▶ [DIRECTIONS]
Copy out the entries below, switching every "1822x911 pixels" to "1822 x 911 pixels" and leaving everything else unchanged.
---------- TASK INPUT
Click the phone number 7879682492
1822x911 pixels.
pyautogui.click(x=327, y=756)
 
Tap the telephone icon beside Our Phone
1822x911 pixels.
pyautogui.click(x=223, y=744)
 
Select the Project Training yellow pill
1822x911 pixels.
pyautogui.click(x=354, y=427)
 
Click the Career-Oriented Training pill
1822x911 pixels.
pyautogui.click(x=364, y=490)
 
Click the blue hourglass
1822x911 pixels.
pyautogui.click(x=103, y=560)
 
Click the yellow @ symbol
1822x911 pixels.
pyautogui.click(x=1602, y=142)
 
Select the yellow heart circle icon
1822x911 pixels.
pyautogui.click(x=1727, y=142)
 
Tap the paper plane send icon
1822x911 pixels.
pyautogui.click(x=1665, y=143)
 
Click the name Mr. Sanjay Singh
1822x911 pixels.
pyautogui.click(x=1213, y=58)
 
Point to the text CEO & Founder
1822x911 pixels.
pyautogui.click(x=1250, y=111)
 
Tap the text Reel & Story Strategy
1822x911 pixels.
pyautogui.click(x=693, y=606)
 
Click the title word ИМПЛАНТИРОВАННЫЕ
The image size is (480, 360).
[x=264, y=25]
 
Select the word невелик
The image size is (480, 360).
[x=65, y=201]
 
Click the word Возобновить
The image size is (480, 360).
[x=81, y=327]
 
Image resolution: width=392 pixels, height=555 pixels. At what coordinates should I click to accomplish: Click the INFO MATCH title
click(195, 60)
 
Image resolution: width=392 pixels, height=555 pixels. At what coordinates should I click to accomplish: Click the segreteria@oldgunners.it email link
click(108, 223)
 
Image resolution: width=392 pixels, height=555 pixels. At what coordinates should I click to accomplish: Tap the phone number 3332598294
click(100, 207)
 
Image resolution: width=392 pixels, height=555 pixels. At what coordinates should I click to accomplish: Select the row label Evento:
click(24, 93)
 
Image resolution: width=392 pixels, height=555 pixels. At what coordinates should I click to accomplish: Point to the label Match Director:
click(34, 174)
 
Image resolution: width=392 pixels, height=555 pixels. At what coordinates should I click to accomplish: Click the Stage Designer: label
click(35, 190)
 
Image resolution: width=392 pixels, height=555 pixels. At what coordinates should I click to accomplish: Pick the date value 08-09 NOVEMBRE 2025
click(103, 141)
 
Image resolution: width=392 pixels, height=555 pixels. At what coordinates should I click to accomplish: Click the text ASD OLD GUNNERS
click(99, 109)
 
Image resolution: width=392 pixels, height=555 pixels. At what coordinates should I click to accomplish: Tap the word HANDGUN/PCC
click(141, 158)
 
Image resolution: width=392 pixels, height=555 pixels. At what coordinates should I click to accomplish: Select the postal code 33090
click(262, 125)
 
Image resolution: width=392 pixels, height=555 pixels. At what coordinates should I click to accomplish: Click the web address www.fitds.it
--------------------
▶ [CORRECT RESPONSE]
Click the phone number 7879682492
1822 x 911 pixels.
pyautogui.click(x=327, y=756)
 
Tap the telephone icon beside Our Phone
1822 x 911 pixels.
pyautogui.click(x=223, y=744)
 
Select the Project Training yellow pill
1822 x 911 pixels.
pyautogui.click(x=354, y=427)
 
Click the Career-Oriented Training pill
1822 x 911 pixels.
pyautogui.click(x=364, y=490)
 
Click the blue hourglass
1822 x 911 pixels.
pyautogui.click(x=103, y=560)
 
Click the yellow @ symbol
1822 x 911 pixels.
pyautogui.click(x=1602, y=142)
 
Select the yellow heart circle icon
1822 x 911 pixels.
pyautogui.click(x=1727, y=142)
 
Tap the paper plane send icon
1822 x 911 pixels.
pyautogui.click(x=1665, y=143)
 
Click the name Mr. Sanjay Singh
1822 x 911 pixels.
pyautogui.click(x=1213, y=58)
 
Point to the text CEO & Founder
1822 x 911 pixels.
pyautogui.click(x=1250, y=111)
 
Tap the text Reel & Story Strategy
1822 x 911 pixels.
pyautogui.click(x=693, y=606)
 
Click the title word ИМПЛАНТИРОВАННЫЕ
The image size is (480, 360).
[x=264, y=25]
 
Select the word невелик
The image size is (480, 360).
[x=65, y=201]
 
Click the word Возобновить
The image size is (480, 360).
[x=81, y=327]
 
Image resolution: width=392 pixels, height=555 pixels. At what coordinates should I click to accomplish: Click the INFO MATCH title
click(195, 60)
 
Image resolution: width=392 pixels, height=555 pixels. At what coordinates should I click to accomplish: Click the segreteria@oldgunners.it email link
click(108, 223)
 
Image resolution: width=392 pixels, height=555 pixels. At what coordinates should I click to accomplish: Tap the phone number 3332598294
click(100, 207)
 
Image resolution: width=392 pixels, height=555 pixels. At what coordinates should I click to accomplish: Select the row label Evento:
click(24, 93)
 
Image resolution: width=392 pixels, height=555 pixels. At what coordinates should I click to accomplish: Point to the label Match Director:
click(34, 174)
 
Image resolution: width=392 pixels, height=555 pixels. At what coordinates should I click to accomplish: Click the Stage Designer: label
click(35, 190)
 
Image resolution: width=392 pixels, height=555 pixels. At what coordinates should I click to accomplish: Pick the date value 08-09 NOVEMBRE 2025
click(103, 141)
 
Image resolution: width=392 pixels, height=555 pixels. At what coordinates should I click to accomplish: Click the text ASD OLD GUNNERS
click(99, 109)
 
Image resolution: width=392 pixels, height=555 pixels. At what coordinates should I click to accomplish: Tap the word HANDGUN/PCC
click(141, 158)
 
Image resolution: width=392 pixels, height=555 pixels. At what coordinates should I click to accomplish: Select the postal code 33090
click(262, 125)
 
Image resolution: width=392 pixels, height=555 pixels. At what coordinates should I click to accomplish: Click the web address www.fitds.it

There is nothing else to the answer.